From 1181338737ca9b98ca3eb02cab6d7ee3ed0f02f4 Mon Sep 17 00:00:00 2001
From: =?UTF-8?q?Cle=CC=81ment=20Doumouro?= <clement.doumouro@gmail.com>
Date: Wed, 9 Apr 2025 11:31:44 +0200
Subject: [PATCH] fix(ocr): avoid to swallow tesseract errors causing
 orientation detection failures
MIME-Version: 1.0
Content-Type: text/plain; charset=UTF-8
Content-Transfer-Encoding: 8bit

Signed-off-by: Clément Doumouro <clement.doumouro@gmail.com>
---
 docling/models/tesseract_ocr_cli_model.py | 26 ++++++++++++++++++-----
 1 file changed, 21 insertions(+), 5 deletions(-)

diff --git a/docling/models/tesseract_ocr_cli_model.py b/docling/models/tesseract_ocr_cli_model.py
index 11e61bf2..5f222399 100644
--- a/docling/models/tesseract_ocr_cli_model.py
+++ b/docling/models/tesseract_ocr_cli_model.py
@@ -2,6 +2,7 @@ import csv
 import io
 import logging
 import os
+import subprocess
 import tempfile
 from collections.abc import Iterable
 from pathlib import Path
@@ -150,9 +151,8 @@ class TesseractOcrCliModel(BaseOcrModel):
         cmd = [self.options.tesseract_cmd]

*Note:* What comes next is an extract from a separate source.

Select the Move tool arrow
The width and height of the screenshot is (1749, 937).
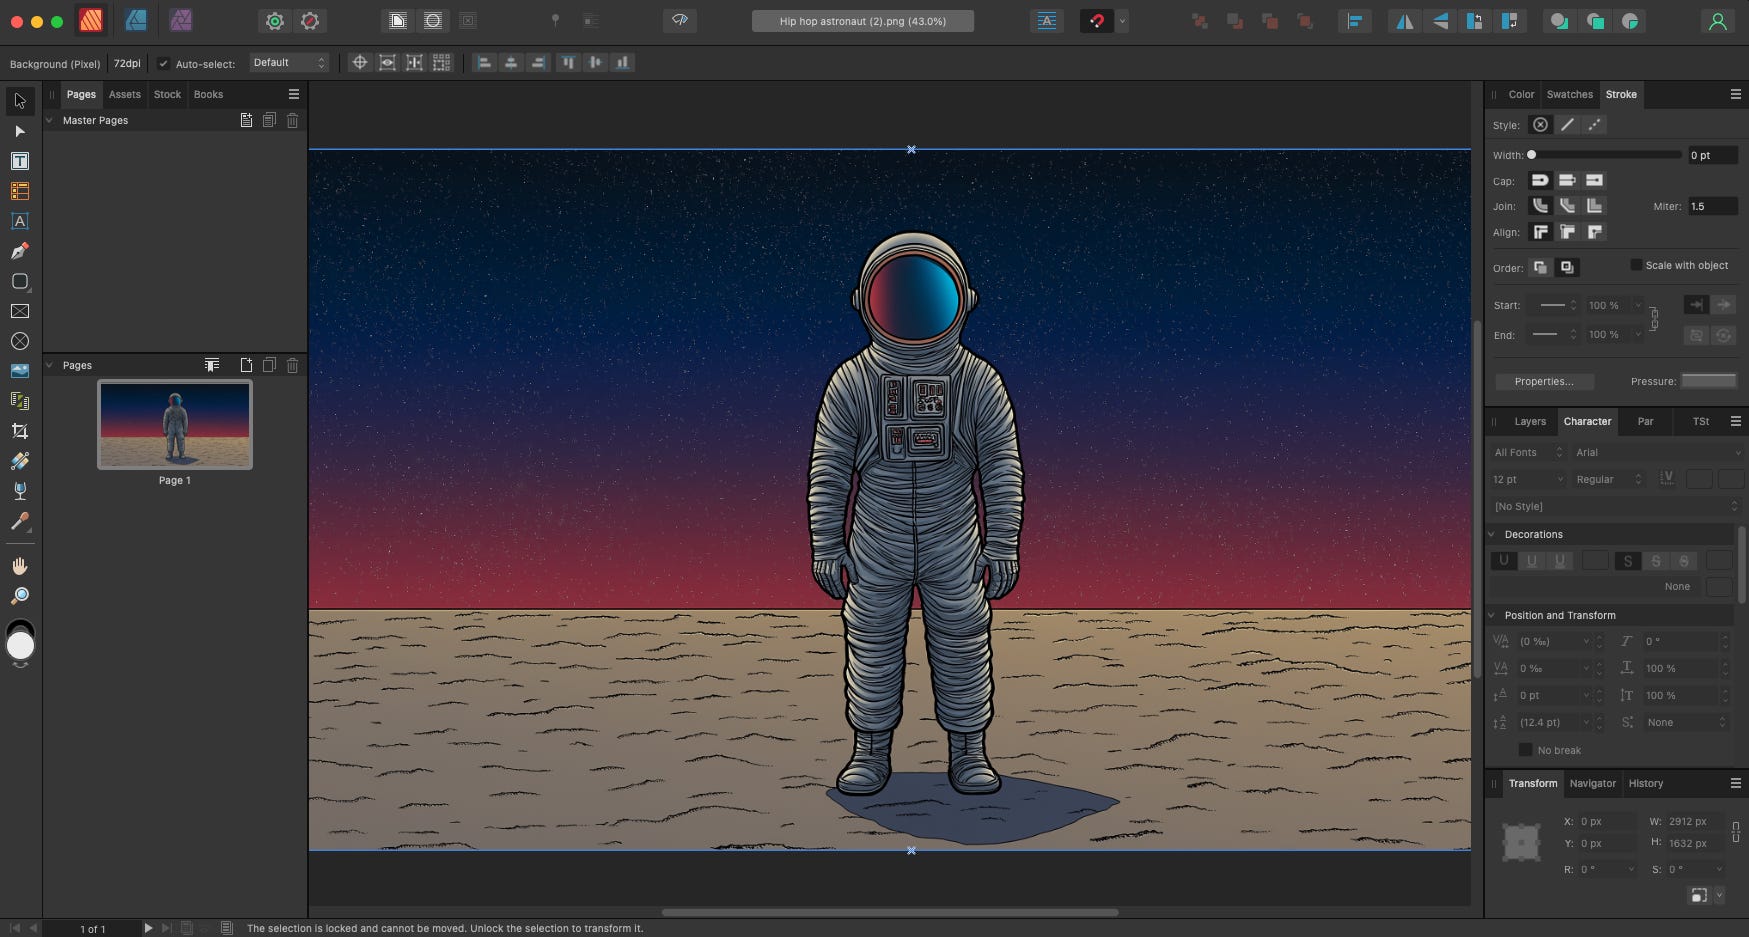pos(20,101)
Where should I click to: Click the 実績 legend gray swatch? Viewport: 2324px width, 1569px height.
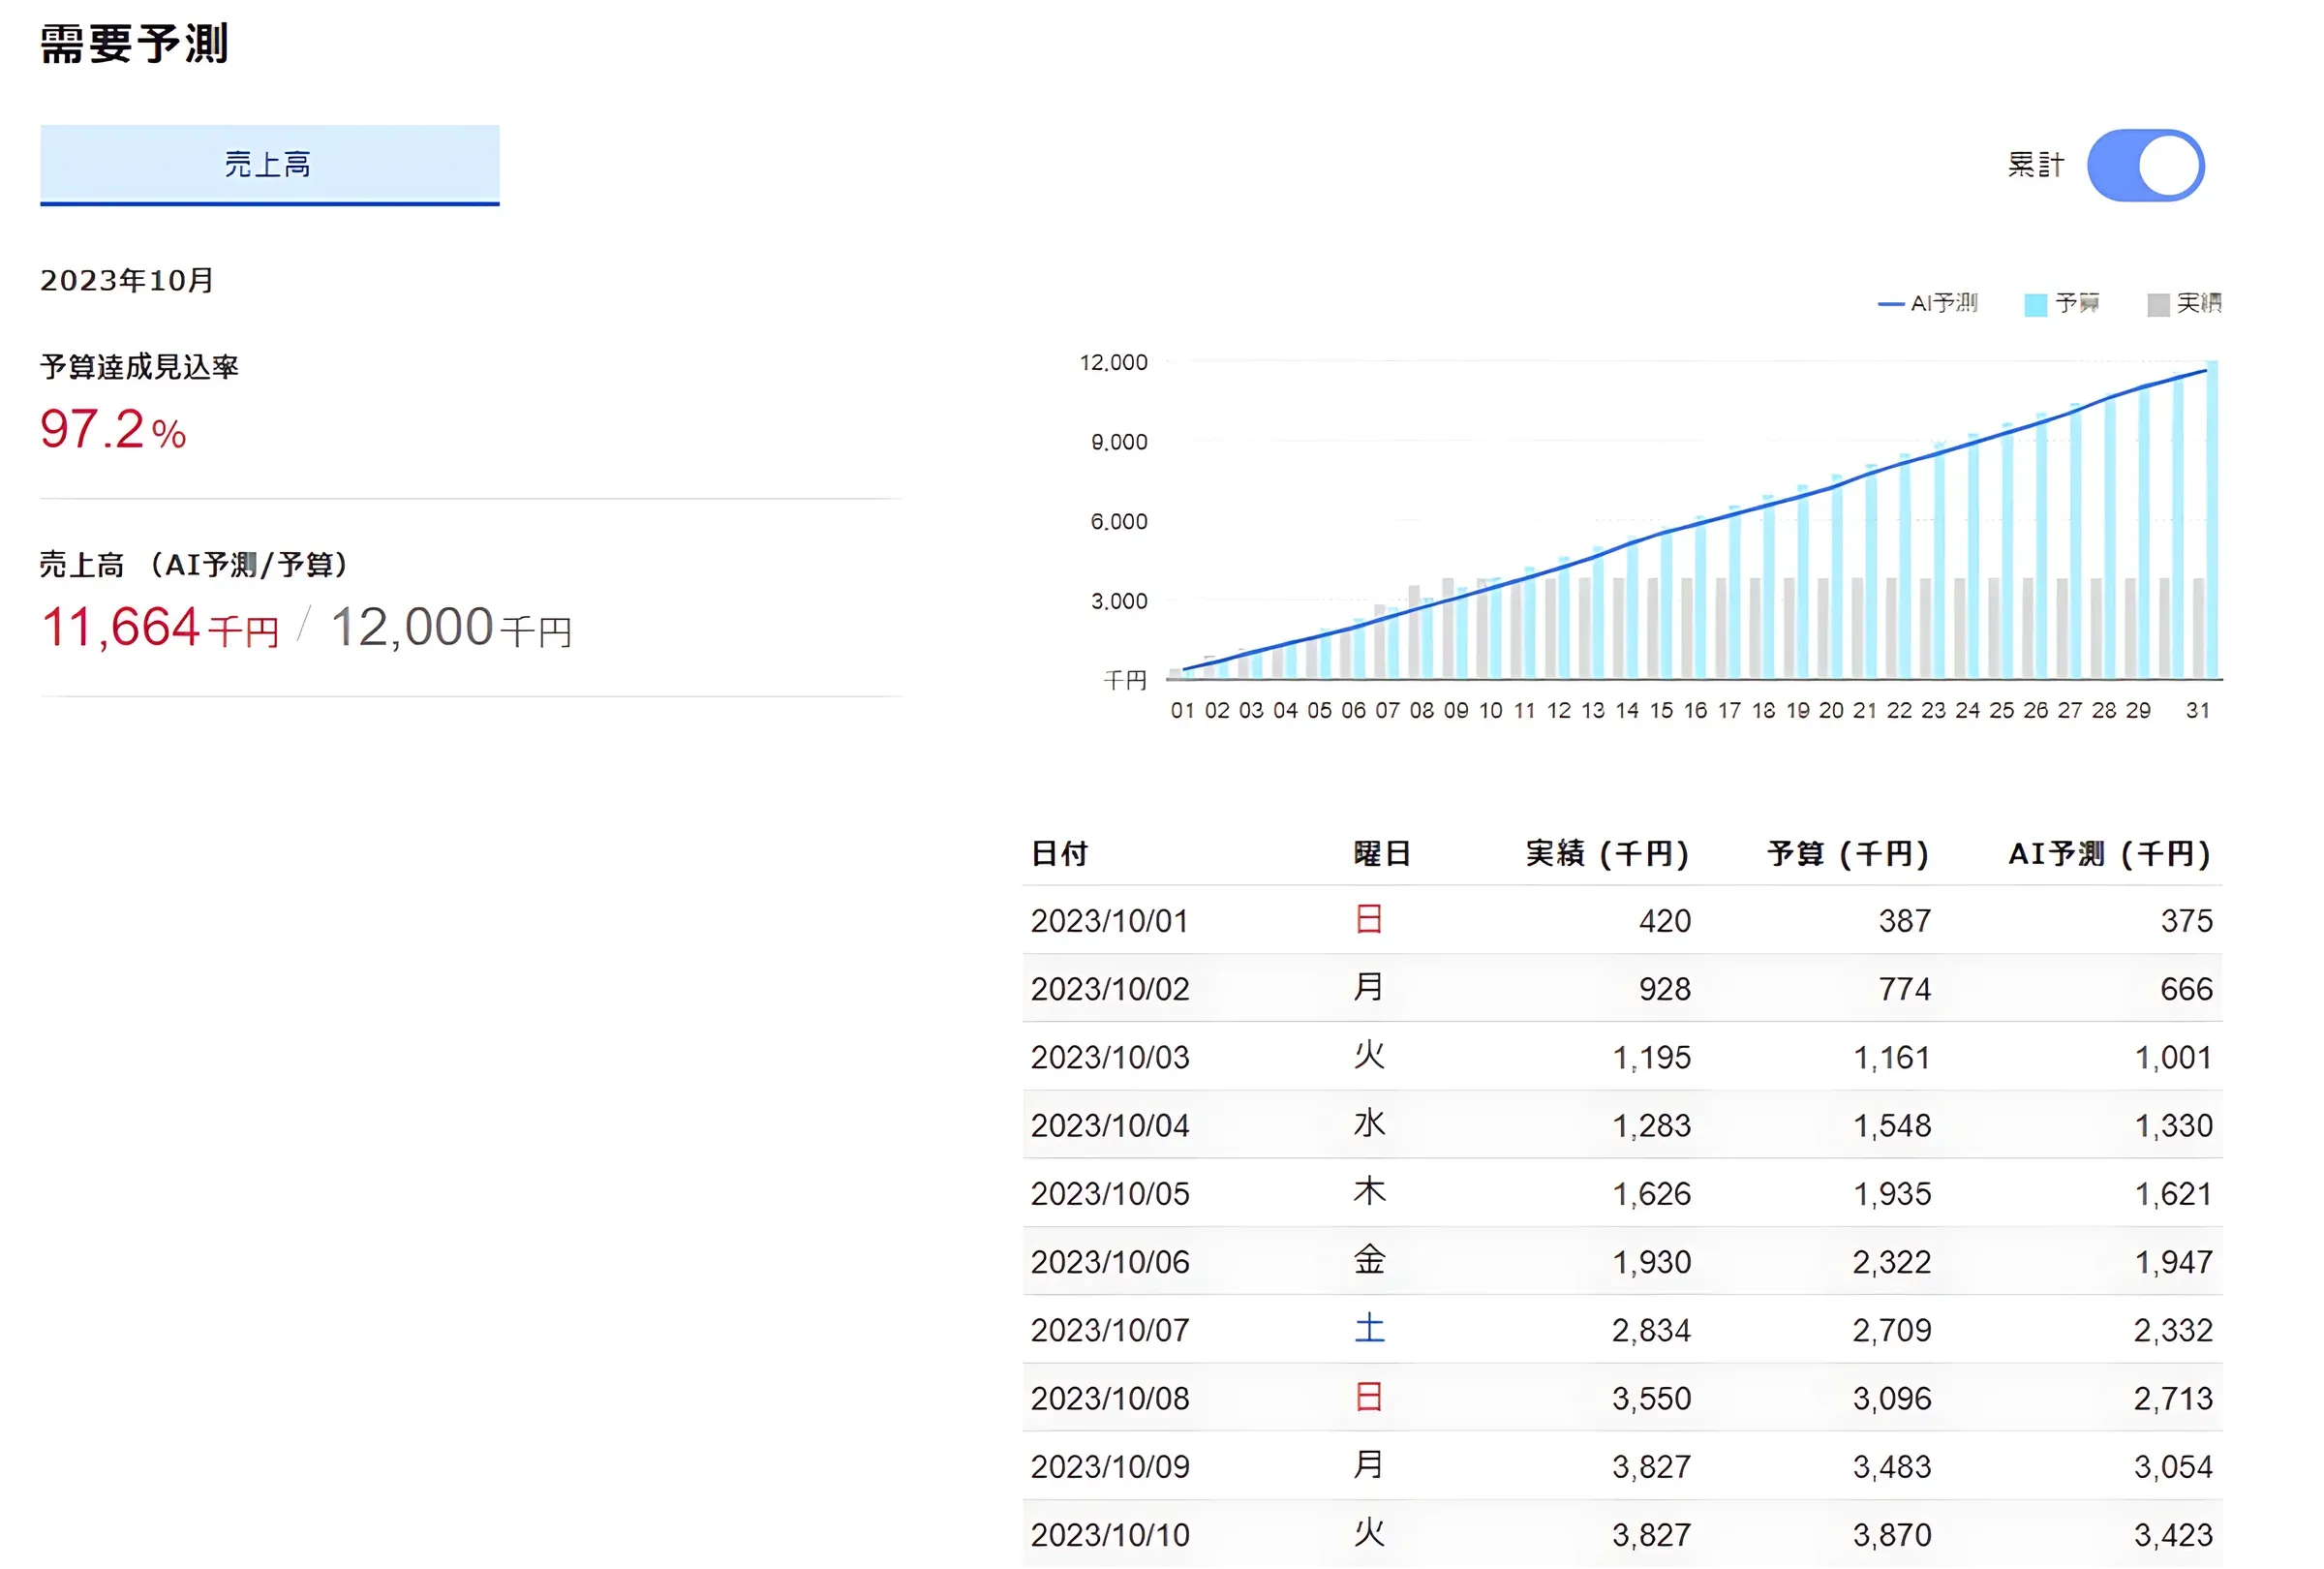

         cmd.extend(["--psm", "0", "-l", "osd", ifilename, "stdout"])
         _log.info("command: {}".format(" ".join(cmd)))
-        proc = Popen(cmd, stdout=PIPE, stderr=DEVNULL)
-        output, _ = proc.communicate()
-        decoded_data = output.decode("utf-8")
+        output = subprocess.run(cmd, capture_output=True, check=True)
+        decoded_data = output.stdout.decode("utf-8")
         df_detected = pd.read_csv(
             io.StringIO(decoded_data), sep=":", header=None, names=["key", "value"]
         )
@@ -231,14 +231,30 @@ class TesseractOcrCliModel(BaseOcrModel):
                             ) as image_file:
                                 fname = image_file.name
                                 high_res_image.save(image_file)
-                            df_osd = self._perform_osd(fname)
+                            try:
+                                df_osd = self._perform_osd(fname)
+                            except subprocess.CalledProcessError as exc:
+                                _log.error(
+                                    "OSD failed for: %s with error:\n %s",
+                                    image_file,
+                                    exc.stderr,
+                                )
+                                continue
                             doc_orientation = _parse_orientation(df_osd)
                             if doc_orientation != 0:
                                 high_res_image = high_res_image.rotate(
                                     -doc_orientation, expand=True
                                 )
                                 high_res_image.save(fname)
-                            df_result = self._run_tesseract(fname, df_osd)
+                            try:
+                                df_result = self._run_tesseract(fname, df_osd)
+                            except subprocess.CalledProcessError as exc:
+                                _log.error(
+                                    "tesseract OCR failed for: %s with error:\n %s",
+                                    image_file,
+                                    exc.stderr,
+                                )
+                                continue
                         finally:
                             if os.path.exists(fname):
                                 os.remove(fname)